Además, presentaron menos marcadores inmunosupresores en macrófagos y linfocitos T citotóxicos.
En un modelo ortotópico, es decir, implantado en el órgano correspondiente, la ausencia de MARCO se asoció con mayor supervivencia y menos metástasis pulmonares.
El hallazgo más relevante desde el punto de vista terapéutico fue que el uso de un anticuerpo dirigido contra MARCO redujo el volumen tumoral en modelos animales.
Esto sugiere que bloquear ese receptor podría convertirse en una estrategia para modificar el microambiente tumoral y potenciar la respuesta inmune contra el cáncer.

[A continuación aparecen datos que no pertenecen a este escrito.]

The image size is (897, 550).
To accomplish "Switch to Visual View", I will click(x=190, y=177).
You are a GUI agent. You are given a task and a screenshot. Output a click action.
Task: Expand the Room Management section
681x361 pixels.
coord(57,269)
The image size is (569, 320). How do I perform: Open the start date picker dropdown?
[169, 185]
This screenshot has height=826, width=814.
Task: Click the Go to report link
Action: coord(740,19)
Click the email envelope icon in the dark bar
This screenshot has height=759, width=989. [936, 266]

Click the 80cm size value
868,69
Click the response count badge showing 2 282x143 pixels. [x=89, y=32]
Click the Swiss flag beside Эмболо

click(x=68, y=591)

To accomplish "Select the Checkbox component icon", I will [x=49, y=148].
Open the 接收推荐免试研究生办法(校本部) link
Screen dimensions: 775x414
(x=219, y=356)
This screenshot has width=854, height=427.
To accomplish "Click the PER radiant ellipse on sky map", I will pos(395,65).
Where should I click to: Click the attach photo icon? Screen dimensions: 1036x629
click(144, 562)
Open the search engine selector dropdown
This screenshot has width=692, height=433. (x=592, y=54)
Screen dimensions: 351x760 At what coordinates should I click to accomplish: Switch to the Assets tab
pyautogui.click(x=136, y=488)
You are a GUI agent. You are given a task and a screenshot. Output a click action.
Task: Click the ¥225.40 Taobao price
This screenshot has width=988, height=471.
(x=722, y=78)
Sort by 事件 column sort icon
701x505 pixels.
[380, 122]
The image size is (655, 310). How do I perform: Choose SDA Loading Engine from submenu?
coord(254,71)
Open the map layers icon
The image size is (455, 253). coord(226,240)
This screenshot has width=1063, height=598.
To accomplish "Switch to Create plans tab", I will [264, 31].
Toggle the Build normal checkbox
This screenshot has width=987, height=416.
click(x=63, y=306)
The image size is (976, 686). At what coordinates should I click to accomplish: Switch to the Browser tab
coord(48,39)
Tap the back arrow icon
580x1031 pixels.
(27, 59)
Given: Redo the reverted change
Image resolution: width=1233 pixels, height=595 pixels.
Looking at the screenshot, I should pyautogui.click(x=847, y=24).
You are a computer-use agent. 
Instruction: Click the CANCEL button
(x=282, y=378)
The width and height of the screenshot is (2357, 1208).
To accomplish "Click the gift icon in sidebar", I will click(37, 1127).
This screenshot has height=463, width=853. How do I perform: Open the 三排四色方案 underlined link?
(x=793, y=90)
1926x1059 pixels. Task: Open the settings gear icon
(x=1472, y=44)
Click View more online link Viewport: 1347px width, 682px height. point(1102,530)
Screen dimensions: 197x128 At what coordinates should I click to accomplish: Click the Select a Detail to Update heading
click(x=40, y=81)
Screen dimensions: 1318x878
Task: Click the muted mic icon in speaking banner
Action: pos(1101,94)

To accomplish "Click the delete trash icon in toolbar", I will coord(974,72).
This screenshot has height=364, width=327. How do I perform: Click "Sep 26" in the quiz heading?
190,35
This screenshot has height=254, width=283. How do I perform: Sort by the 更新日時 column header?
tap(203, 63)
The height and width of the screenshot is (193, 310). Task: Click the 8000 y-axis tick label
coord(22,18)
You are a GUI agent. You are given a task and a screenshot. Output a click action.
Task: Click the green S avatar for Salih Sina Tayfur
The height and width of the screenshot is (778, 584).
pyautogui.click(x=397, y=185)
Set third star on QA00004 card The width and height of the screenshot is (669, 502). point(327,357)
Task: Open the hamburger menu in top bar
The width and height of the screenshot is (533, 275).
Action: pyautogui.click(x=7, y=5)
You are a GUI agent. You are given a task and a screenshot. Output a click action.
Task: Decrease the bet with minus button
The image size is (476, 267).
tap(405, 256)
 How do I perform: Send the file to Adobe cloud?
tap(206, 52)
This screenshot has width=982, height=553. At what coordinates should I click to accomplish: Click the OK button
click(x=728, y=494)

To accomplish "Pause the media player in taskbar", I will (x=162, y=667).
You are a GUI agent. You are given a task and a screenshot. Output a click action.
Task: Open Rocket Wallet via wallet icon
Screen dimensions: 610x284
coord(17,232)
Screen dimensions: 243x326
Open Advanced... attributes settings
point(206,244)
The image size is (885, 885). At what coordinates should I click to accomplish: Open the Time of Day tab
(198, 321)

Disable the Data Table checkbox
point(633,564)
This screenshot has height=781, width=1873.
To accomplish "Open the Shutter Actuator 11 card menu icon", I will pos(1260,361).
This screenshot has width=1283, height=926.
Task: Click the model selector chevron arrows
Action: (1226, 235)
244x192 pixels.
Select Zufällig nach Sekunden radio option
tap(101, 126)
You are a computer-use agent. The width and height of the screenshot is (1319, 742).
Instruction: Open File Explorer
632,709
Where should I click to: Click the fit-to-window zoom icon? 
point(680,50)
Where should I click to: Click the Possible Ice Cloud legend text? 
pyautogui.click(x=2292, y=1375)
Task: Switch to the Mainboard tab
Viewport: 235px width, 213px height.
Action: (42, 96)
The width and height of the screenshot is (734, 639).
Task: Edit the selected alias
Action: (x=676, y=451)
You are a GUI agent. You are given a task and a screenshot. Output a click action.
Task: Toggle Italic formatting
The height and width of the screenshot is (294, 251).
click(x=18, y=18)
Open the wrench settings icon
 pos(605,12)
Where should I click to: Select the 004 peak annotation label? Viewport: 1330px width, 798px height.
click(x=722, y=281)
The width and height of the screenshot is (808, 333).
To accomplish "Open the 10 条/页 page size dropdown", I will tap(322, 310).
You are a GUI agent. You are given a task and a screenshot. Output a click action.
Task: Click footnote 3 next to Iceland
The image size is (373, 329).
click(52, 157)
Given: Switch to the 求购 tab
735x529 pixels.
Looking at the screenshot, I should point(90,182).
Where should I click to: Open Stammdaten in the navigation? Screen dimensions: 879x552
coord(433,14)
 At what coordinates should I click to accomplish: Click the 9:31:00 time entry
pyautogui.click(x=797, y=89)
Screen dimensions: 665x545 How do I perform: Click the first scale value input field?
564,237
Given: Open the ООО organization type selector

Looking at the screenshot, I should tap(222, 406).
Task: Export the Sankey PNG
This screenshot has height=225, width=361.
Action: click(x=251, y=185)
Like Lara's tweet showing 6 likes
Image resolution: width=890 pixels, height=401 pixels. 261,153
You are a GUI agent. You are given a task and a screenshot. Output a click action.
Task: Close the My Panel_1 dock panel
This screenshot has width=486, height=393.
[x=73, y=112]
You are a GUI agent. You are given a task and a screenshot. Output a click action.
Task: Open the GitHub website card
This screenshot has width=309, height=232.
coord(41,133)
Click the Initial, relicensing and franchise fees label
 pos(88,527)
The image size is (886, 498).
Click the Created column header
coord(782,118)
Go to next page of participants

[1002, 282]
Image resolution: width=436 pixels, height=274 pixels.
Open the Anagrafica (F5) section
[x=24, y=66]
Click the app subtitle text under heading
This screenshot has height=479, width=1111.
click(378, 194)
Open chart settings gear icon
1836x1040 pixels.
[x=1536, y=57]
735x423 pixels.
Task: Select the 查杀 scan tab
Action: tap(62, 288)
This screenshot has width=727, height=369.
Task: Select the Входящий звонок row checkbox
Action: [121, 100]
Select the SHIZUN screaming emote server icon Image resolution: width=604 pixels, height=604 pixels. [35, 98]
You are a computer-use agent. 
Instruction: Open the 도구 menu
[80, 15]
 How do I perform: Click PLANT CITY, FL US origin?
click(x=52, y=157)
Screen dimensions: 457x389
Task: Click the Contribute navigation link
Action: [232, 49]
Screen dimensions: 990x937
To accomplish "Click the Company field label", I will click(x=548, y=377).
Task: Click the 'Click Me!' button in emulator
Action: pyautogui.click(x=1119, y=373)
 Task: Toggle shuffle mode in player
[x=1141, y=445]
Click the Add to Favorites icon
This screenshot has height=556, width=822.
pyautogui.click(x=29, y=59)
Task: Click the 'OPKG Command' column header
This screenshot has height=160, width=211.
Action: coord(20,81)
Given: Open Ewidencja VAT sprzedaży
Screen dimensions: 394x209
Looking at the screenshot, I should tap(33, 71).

Pero los autores no presentan el anti-MARCO como un tratamiento listo para pacientes.
Los resultados respaldan su potencial como diana inmunoterapéutica y justifican nuevas investigaciones para evaluar seguridad, eficacia, dosis, selección de pacientes y posibles combinaciones con otros tratamientos.
La diferencia es importante.
Un hallazgo preclínico puede ser prometedor y, al mismo tiempo, estar todavía lejos de convertirse en una terapia aprobada.
Muchos tratamientos que funcionan en modelos animales no llegan finalmente a demostrar beneficio suficiente en ensayos clínicos.
Aun así, el avance es relevante porque apunta a una línea de investigación distinta.
La inmunoterapia ha transformado el tratamiento de varios tumores, pero no todos los cánceres responden igual.
En tumores “fríos”, como muchos colangiocarcinomas, uno de los retos es conseguir que el sistema inmune pueda reconocer y atacar mejor a las células tumorales.
La estrategia dirigida contra MARCO busca actuar sobre los macrófagos asociados al tumor, no directamente sobre la célula cancerosa.
Eso coloca el foco en el entorno que permite al tumor crecer, protegerse y resistir la respuesta inmune.
La investigación contó con la participación de grupos especializados en cáncer hepático, inmunología tumoral y biología del microambiente tumoral.
Participaron centros estatales e internacionales, entre ellos la EHU, la Universidad de Salamanca, la Medical University of Vienna, la Vrije Universiteit Amsterdam y la Mayo Clinic.
El trabajo también contó con colaboración de investigadores vinculados al Registro Histológico Europeo de Colangiocarcinoma.
La financiación procedió del Instituto de Salud Carlos III, el Departamento de Salud del Gobierno Vasco, la Diputación Foral de Gipuzkoa, la Asociación Española Contra el Cáncer, Ikerbasque y CIBEREHD.
Para los pacientes, el mensaje debe ser prudente.
El estudio no cambia de inmediato el tratamiento actual del colangiocarcinoma intrahepático.
Pero ofrece una pista biológica importante para desarrollar futuras terapias y para comprender por qué algunos tumores consiguen bloquear la respuesta inmunitaria.
El siguiente paso será determinar si bloquear MARCO puede ser seguro y efectivo en humanos.
También será necesario saber qué pacientes podrían beneficiarse más, si los niveles de MARCO pueden utilizarse como biomarcador y si esta estrategia puede combinarse con inmunoterapia, quimioterapia u otros tratamientos dirigidos.
En un cáncer de diagnóstico tardío y mal pronóstico, cada nueva diana biológica puede abrir una puerta.
La de MARCO todavía está en investigación, pero aporta una explicación más clara de cómo el tumor utiliza el sistema inmune a su favor y cómo podría intentarse revertir ese proceso.